Quando la veterinaria Marcia Almeida ha portato a casa una piccola gatta Persiano, non immaginava che la reazione in famiglia sarebbe stata così netta. Il marito, appena l’ha vista, non ha avuto esitazioni: secondo lui il cucciolo era “troppo strano” per restare in casa e andava portato indietro.
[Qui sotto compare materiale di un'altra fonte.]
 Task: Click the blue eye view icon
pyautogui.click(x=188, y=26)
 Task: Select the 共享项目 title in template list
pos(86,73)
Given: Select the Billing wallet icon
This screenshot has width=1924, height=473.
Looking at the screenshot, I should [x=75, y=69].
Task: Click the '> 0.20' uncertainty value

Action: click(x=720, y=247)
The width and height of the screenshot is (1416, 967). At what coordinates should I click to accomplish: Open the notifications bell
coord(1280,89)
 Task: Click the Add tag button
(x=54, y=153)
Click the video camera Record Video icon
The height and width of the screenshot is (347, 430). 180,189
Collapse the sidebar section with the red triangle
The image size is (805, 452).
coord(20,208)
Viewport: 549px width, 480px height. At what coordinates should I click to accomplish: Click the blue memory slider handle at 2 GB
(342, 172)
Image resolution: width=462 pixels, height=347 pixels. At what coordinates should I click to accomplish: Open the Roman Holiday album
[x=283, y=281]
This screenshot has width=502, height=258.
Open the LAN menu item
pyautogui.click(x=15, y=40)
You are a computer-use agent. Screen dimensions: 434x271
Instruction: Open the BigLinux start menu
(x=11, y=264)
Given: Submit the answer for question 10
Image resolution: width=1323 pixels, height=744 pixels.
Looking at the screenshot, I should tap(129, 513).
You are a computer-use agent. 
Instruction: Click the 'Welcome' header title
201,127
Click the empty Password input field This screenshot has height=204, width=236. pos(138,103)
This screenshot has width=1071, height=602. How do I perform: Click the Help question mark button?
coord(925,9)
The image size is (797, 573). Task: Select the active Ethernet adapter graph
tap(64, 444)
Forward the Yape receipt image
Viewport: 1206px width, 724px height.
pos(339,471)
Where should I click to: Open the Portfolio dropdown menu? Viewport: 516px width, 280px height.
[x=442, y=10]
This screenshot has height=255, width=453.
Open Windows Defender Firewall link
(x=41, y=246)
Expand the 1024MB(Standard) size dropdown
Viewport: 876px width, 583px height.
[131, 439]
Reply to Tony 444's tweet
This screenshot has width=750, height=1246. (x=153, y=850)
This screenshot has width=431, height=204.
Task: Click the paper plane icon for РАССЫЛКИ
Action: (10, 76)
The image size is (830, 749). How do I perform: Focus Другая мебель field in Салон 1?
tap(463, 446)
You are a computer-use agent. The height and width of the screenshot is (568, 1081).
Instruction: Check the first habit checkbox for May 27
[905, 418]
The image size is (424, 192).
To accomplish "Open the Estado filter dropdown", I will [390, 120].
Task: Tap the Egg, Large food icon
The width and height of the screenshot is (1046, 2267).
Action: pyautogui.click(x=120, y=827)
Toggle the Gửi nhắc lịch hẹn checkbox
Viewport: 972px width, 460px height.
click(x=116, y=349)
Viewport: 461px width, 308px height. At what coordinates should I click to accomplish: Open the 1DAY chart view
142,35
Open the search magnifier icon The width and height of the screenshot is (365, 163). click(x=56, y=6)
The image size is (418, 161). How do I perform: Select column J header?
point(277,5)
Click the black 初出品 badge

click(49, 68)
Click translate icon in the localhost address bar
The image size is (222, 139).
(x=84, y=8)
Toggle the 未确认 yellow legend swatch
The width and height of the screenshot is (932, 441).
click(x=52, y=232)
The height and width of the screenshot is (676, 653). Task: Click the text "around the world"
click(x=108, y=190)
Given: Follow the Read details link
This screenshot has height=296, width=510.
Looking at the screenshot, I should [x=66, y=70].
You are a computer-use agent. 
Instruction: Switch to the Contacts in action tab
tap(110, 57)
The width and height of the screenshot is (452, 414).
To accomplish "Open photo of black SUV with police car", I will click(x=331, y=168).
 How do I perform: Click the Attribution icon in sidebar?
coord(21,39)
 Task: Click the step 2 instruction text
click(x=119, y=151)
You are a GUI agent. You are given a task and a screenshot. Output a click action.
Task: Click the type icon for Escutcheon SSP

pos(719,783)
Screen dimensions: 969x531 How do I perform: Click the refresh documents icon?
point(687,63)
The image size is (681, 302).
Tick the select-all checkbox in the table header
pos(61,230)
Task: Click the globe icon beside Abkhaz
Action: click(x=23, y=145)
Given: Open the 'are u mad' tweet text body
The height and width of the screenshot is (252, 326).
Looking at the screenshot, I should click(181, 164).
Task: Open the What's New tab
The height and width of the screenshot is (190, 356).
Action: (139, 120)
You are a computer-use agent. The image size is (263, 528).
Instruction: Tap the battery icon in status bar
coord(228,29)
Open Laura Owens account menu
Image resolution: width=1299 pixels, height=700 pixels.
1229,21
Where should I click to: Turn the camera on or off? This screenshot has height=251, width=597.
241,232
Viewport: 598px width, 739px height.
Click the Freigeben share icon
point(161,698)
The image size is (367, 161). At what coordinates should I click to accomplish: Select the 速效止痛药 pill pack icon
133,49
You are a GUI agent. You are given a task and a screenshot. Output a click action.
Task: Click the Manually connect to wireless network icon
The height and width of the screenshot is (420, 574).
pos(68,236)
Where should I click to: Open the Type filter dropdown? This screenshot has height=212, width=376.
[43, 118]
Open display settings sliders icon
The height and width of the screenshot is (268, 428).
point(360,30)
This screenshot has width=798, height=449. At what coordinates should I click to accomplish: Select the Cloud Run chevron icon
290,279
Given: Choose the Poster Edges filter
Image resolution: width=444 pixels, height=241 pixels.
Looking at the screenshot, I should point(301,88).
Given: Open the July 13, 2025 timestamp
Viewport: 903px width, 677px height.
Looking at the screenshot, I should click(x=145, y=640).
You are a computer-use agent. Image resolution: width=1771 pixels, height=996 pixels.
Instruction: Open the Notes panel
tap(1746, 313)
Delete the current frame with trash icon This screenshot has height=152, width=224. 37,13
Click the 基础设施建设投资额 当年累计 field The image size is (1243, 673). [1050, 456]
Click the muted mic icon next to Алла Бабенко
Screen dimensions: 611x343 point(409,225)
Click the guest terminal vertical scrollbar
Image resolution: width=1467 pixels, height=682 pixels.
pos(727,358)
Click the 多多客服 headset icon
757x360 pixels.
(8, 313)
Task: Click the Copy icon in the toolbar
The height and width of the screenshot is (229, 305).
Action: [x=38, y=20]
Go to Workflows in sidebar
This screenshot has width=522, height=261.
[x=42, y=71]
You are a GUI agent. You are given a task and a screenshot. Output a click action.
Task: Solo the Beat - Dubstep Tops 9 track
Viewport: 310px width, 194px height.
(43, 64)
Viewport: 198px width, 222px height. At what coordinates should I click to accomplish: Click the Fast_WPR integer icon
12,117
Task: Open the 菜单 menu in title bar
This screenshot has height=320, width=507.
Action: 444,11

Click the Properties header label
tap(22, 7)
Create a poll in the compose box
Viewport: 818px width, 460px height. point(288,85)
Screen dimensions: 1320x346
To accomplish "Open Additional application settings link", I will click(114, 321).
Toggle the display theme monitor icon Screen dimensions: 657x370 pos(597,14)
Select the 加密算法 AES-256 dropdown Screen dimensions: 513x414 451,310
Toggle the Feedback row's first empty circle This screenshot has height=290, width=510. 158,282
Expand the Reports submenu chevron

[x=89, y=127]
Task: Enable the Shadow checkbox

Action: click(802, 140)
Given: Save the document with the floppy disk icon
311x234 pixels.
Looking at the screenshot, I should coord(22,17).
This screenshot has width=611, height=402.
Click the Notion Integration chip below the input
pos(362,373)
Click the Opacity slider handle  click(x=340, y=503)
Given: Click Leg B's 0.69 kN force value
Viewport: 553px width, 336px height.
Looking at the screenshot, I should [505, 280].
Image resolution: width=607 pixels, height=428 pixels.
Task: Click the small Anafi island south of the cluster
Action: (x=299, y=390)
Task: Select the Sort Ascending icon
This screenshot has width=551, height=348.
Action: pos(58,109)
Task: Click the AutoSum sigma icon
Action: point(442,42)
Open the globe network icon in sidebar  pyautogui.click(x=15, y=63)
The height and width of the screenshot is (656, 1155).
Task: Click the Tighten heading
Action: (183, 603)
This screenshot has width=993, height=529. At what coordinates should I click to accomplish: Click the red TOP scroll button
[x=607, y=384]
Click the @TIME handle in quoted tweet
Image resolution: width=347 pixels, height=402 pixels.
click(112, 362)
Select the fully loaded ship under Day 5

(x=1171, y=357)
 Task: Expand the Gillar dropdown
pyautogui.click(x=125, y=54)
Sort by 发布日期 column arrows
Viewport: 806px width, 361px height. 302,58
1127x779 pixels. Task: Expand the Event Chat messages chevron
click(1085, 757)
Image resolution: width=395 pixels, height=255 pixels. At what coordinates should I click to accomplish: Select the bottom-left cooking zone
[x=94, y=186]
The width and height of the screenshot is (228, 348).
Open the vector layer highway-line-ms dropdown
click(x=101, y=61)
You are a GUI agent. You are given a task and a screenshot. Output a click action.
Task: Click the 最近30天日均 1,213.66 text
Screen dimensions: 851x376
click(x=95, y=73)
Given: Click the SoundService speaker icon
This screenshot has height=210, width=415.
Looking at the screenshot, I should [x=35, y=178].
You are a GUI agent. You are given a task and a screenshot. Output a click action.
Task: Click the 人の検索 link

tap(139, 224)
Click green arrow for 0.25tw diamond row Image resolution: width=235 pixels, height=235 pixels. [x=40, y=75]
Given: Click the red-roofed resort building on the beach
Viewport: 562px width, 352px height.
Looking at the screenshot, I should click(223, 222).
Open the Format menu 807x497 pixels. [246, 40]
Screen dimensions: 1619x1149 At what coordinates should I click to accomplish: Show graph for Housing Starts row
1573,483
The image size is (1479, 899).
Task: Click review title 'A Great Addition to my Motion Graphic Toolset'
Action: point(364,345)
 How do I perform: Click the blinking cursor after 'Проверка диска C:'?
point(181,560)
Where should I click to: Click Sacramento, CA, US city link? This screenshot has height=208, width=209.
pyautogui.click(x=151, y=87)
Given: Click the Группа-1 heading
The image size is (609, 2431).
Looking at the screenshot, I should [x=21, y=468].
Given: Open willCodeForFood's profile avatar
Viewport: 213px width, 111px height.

La micia, di nome Chloe, era stata restituita dal precedente proprietario con un sospetto preoccupante: idrocefalo. La conformazione del cranio, gli occhi molto grandi e il muso schiacciato avevano fatto pensare a una possibile patologia neurologica. Ma la valutazione veterinaria ha ribaltato completamente l’ipotesi iniziale. Dopo gli accertamenti, nessun segno di malattia: Chloe era semplicemente una cucciola nella fase iniziale della crescita, con proporzioni ancora non definitive e tratti tipici della razza particolarmente evidenti nei primi mesi di vita.

Occhi “a palla”

È proprio questo “effetto cucciolo” a ingannare spesso chi non conosce la razza. Nei gatti persiani, infatti, la struttura del volto e del corpo si definisce gradualmente, mentre il mantello lungo e folto richiede tempo per svilupparsi in modo uniforme. Nel caso di Chloe, la trasformazione è stata visibile nel giro di poche settimane. Il muso si è progressivamente addolcito, il pelo ha iniziato a infoltirsi e la silhouette generale ha assunto le caratteristiche classiche dei persiani: eleganti, compatti e con un mantello sempre più vaporoso.